* [TASK DETAILS]: Locate each line in the data below that contains the word "menu" and copy those lines. Case counts.

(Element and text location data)
※

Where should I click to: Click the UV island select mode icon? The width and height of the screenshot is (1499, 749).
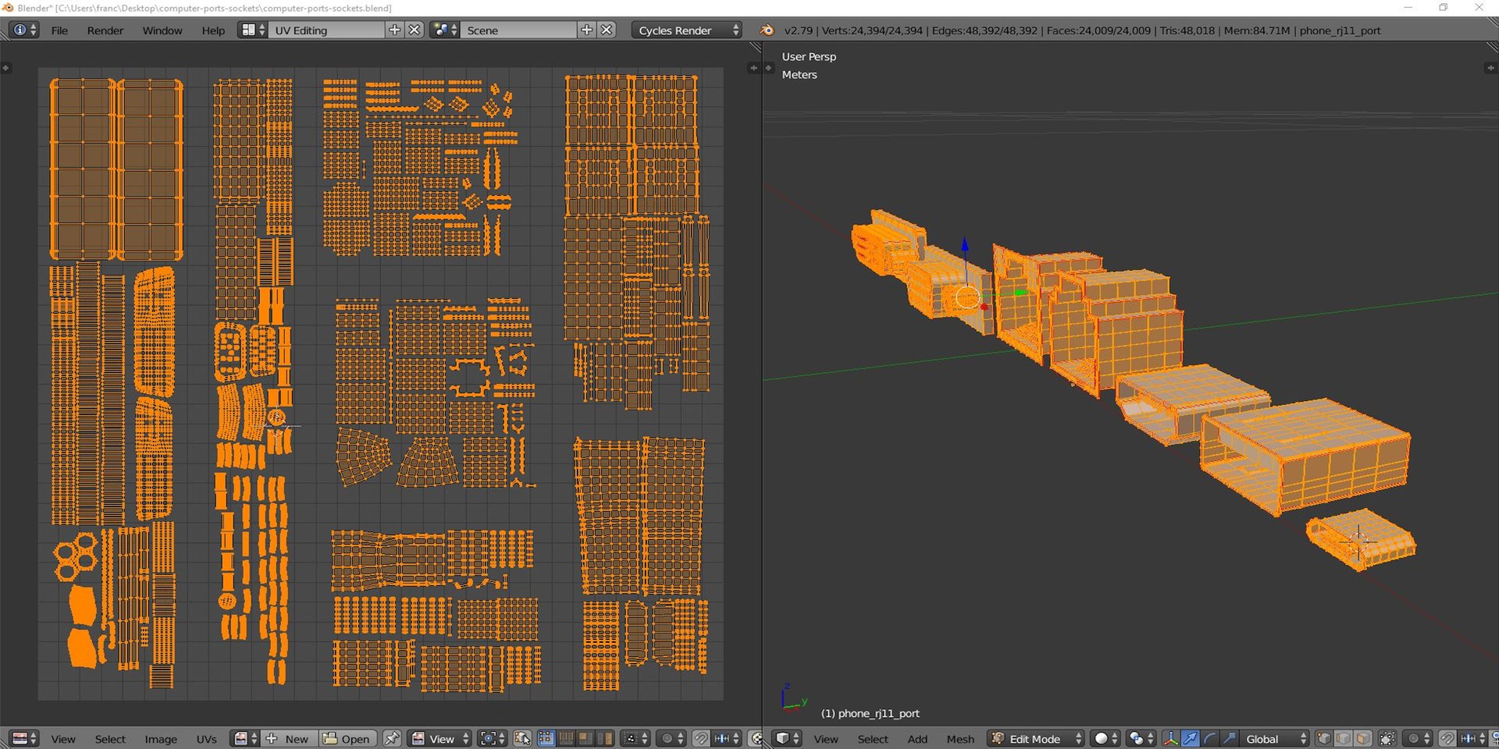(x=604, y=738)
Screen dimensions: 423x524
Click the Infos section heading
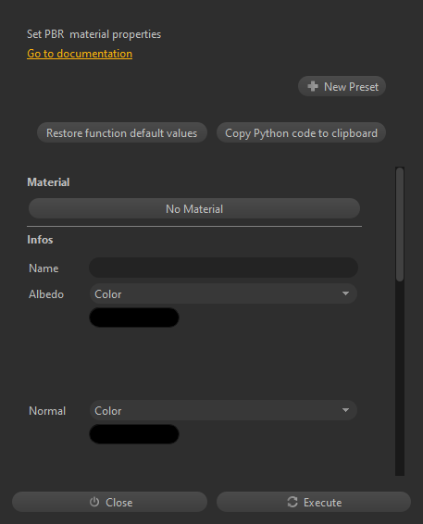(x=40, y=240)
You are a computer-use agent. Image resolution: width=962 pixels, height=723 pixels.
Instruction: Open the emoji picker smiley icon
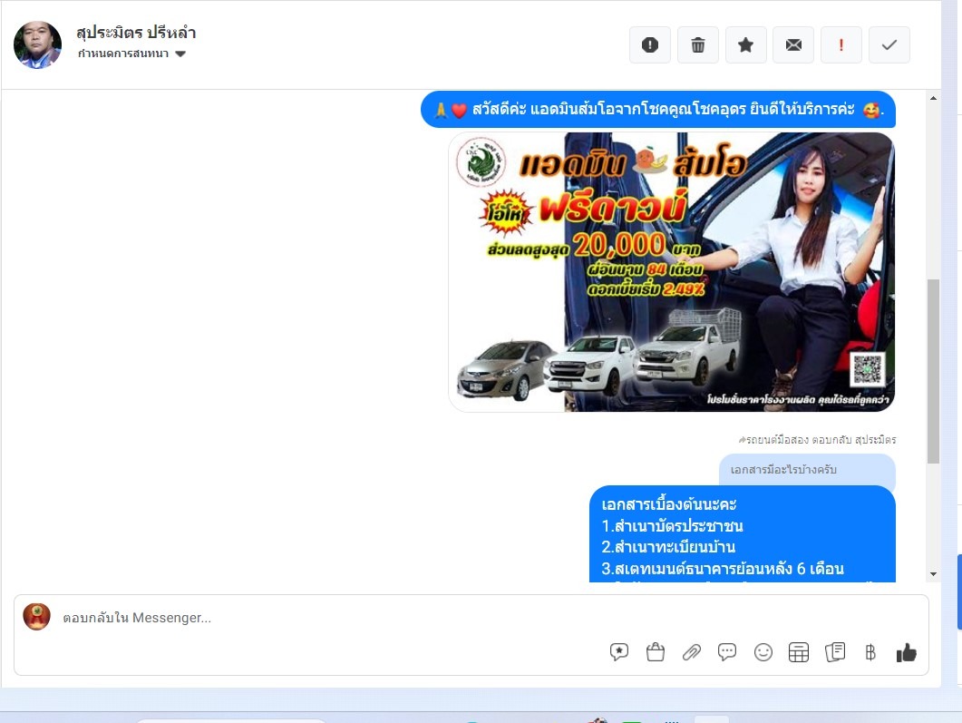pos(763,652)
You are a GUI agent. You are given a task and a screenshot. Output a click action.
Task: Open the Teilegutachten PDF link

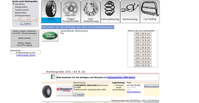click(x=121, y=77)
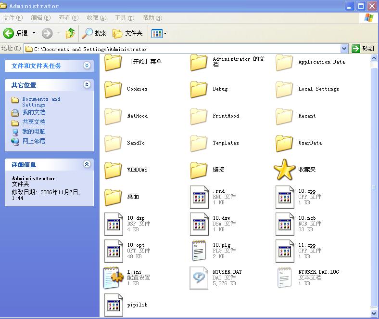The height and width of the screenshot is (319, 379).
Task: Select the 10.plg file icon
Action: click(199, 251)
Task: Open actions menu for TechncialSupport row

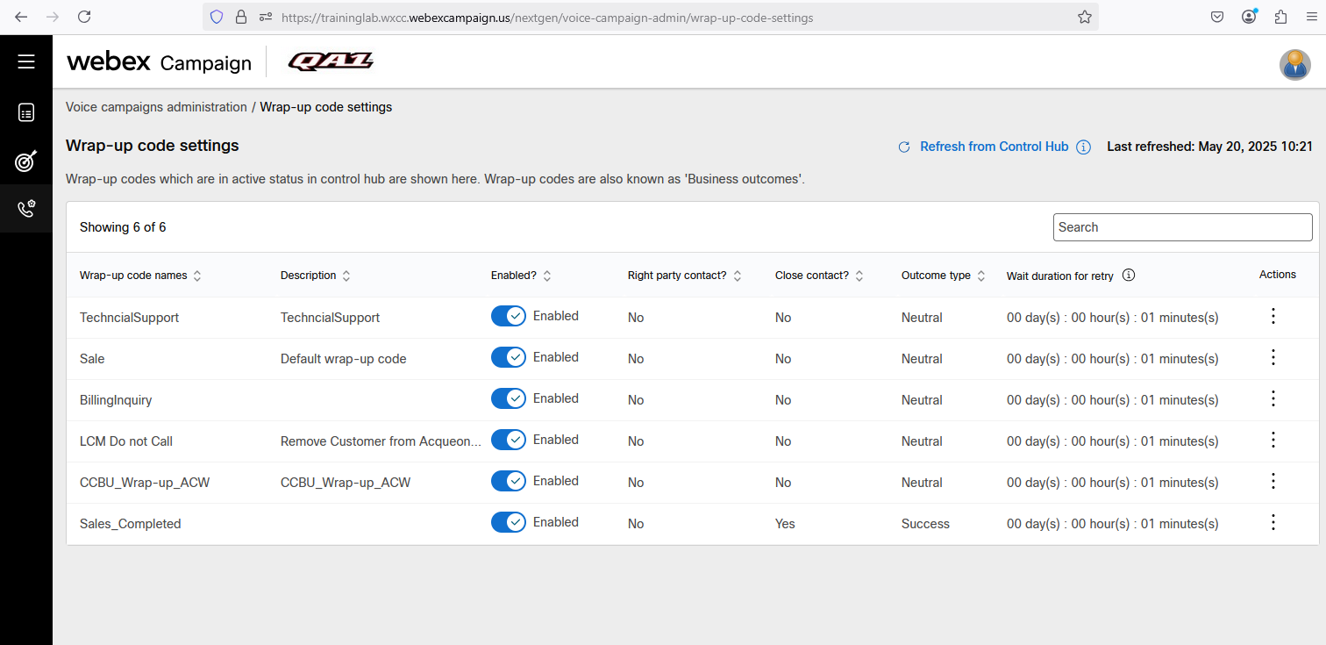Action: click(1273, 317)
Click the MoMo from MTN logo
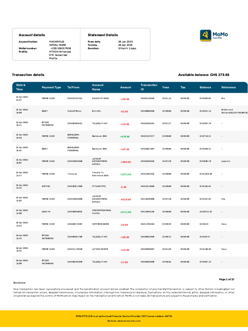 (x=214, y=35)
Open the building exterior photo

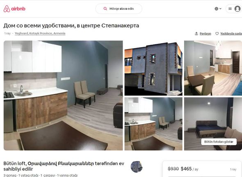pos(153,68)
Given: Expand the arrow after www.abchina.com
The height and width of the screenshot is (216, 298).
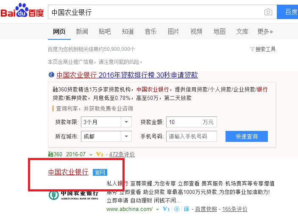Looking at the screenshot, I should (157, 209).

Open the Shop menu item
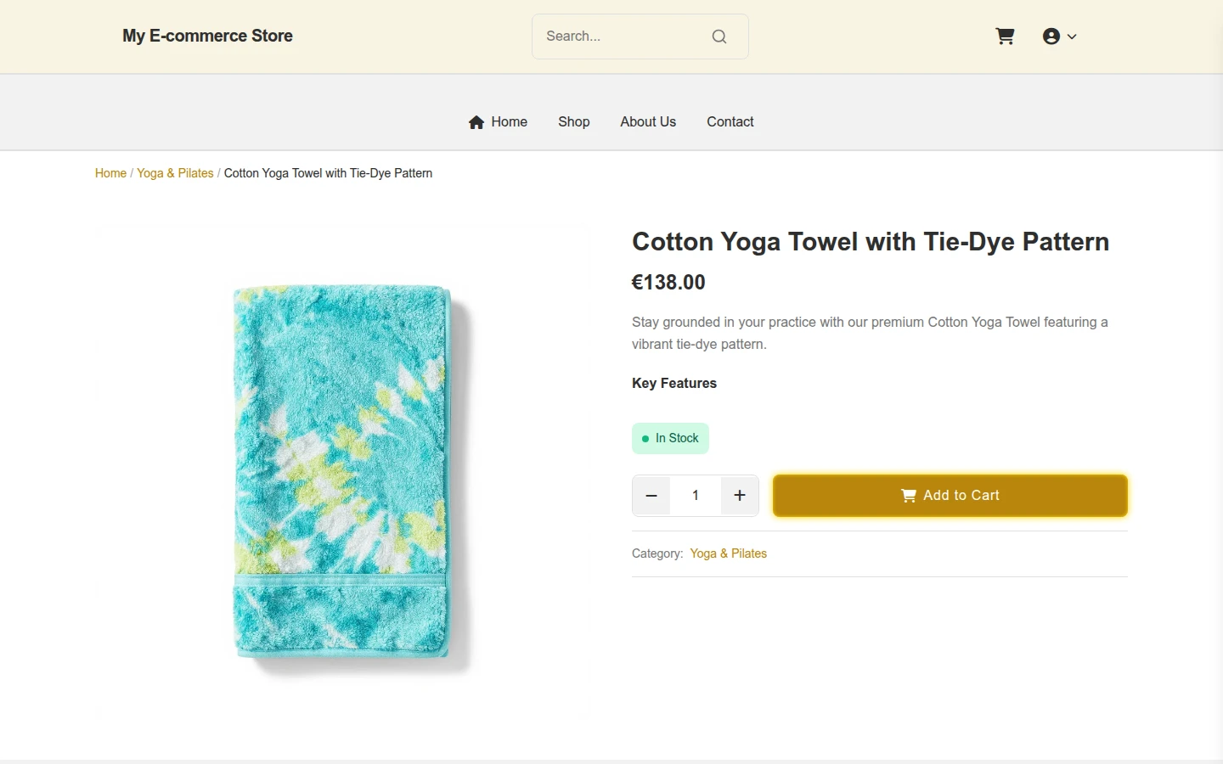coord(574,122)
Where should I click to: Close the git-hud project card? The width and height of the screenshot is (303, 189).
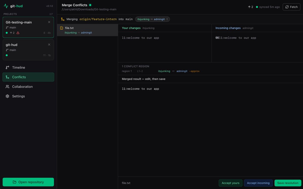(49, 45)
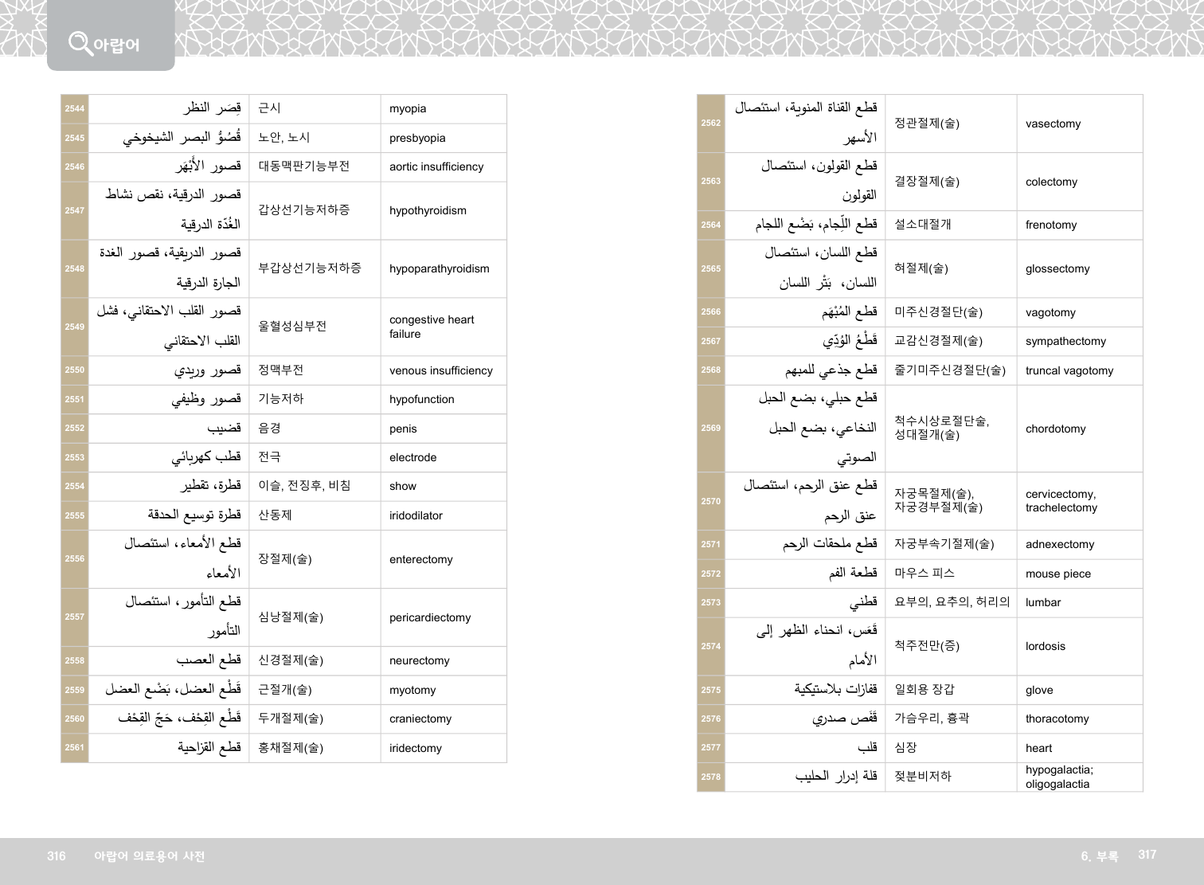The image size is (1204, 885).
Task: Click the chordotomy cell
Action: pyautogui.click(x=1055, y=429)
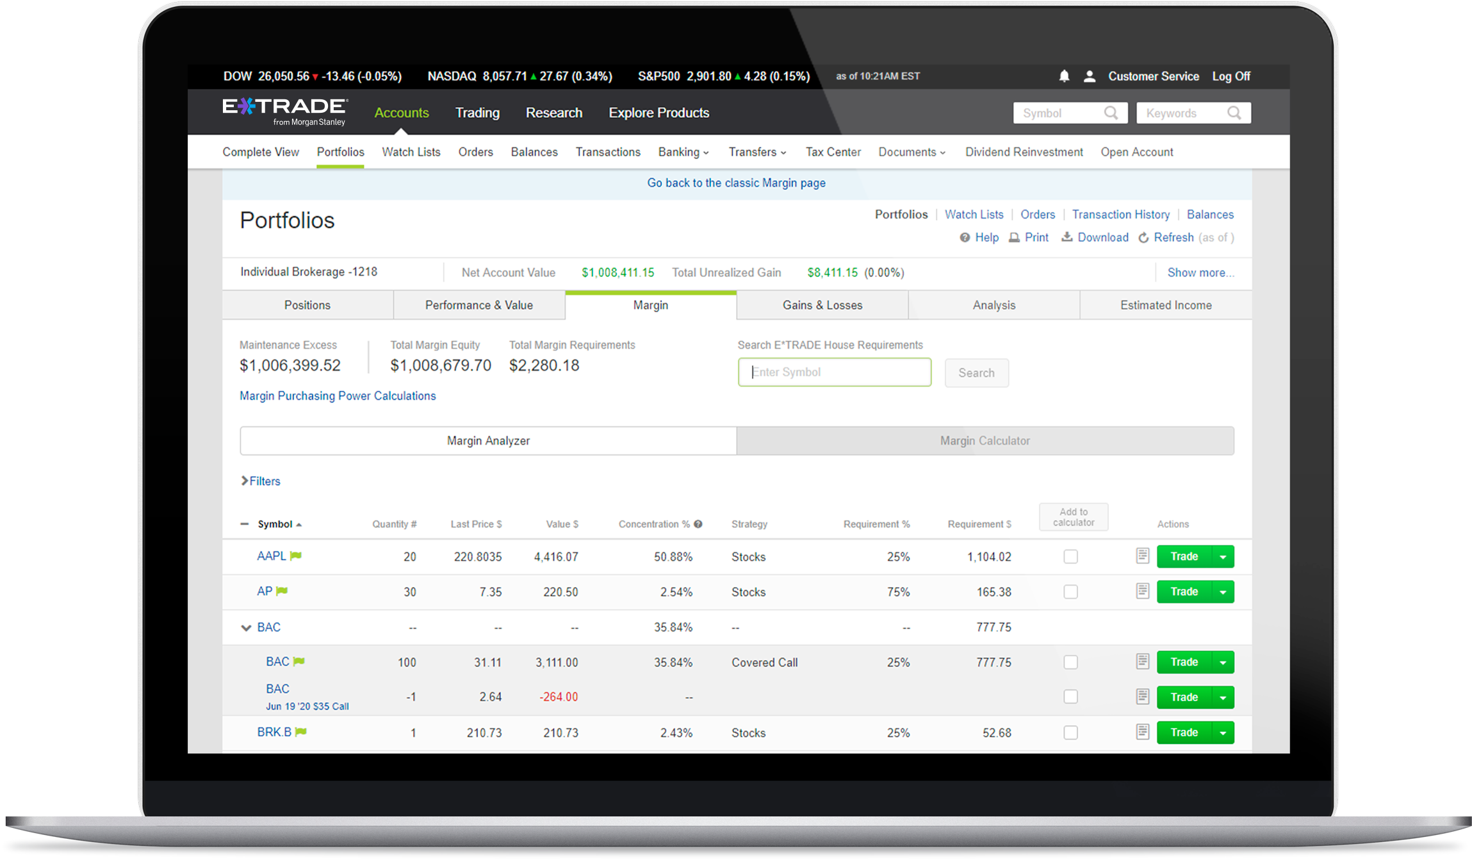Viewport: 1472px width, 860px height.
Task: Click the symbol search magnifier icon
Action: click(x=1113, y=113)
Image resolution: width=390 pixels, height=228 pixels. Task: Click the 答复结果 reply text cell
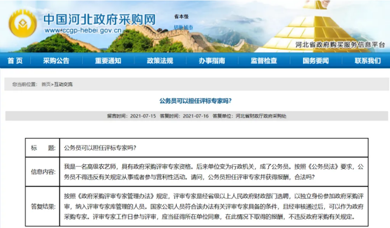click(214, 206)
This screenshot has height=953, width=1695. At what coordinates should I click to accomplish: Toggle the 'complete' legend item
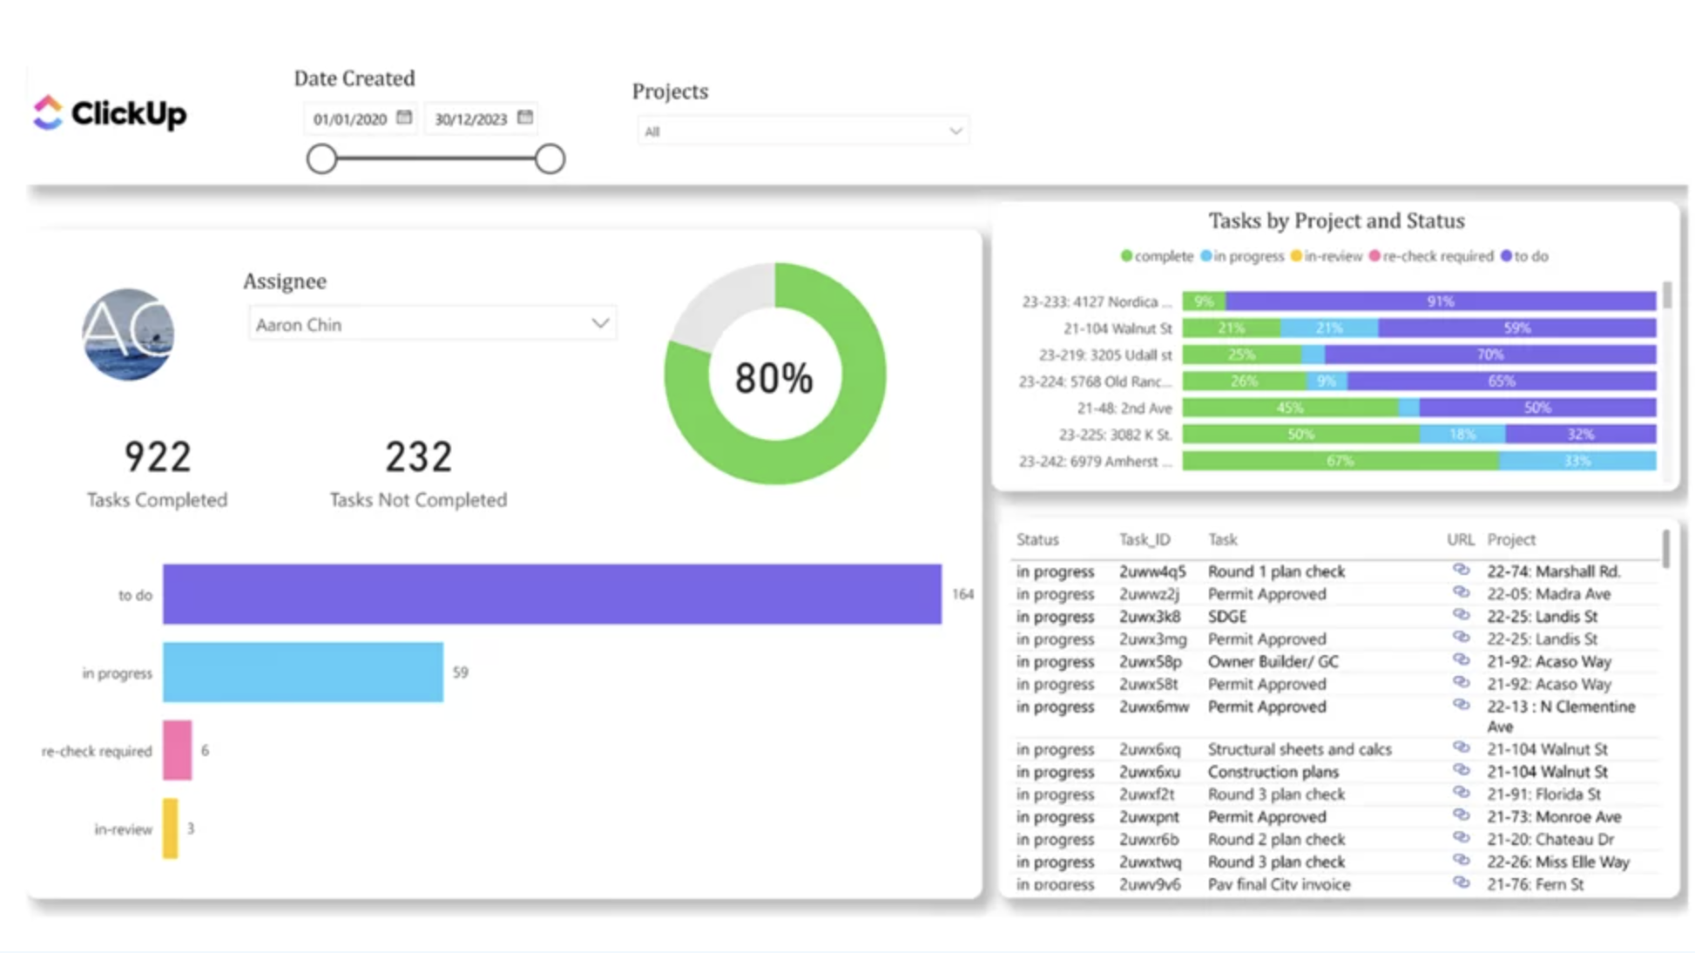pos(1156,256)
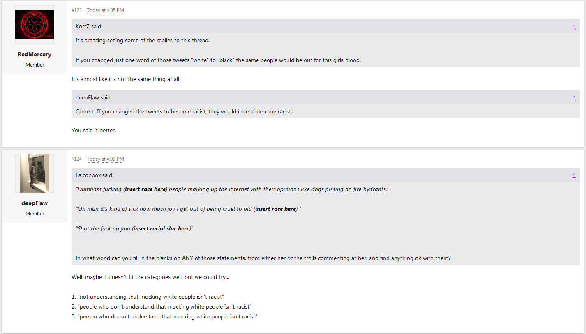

※

* [CORRECT RESULT]:
Task: Open actions menu for TechncialSupport row
Open the Shop menu item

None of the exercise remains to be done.